Images are to be dropped; everything else in the entries below must be copied exactly.

=-=-=-=-=

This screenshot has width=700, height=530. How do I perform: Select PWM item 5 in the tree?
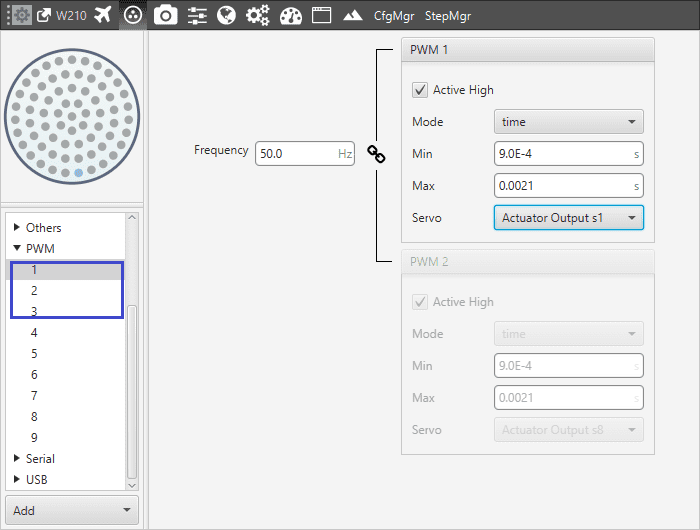tap(34, 354)
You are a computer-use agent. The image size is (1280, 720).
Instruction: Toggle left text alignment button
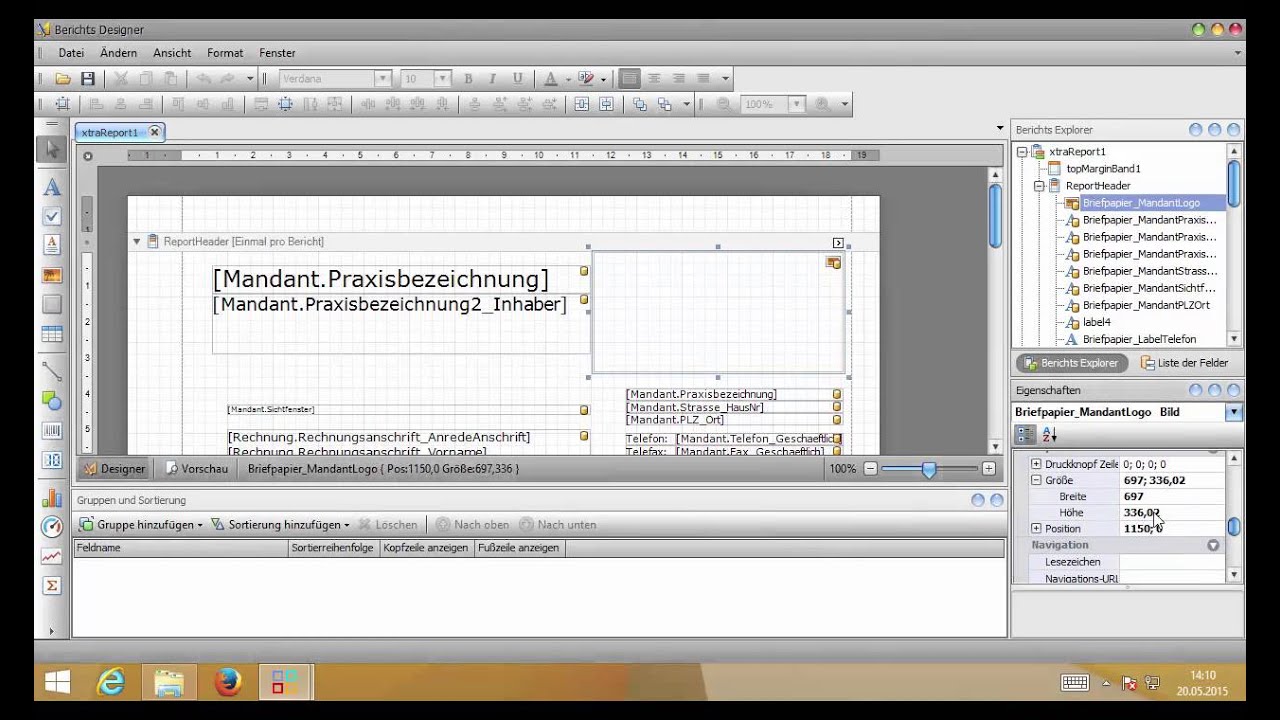point(629,78)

=-=-=-=-=

• **Expected answer**:
This screenshot has width=700, height=530. How do I perform: Select PWM item 5 in the tree?
tap(34, 354)
You are a computer-use agent. The image size is (1280, 720).
Instruction: Toggle left text alignment button
point(629,78)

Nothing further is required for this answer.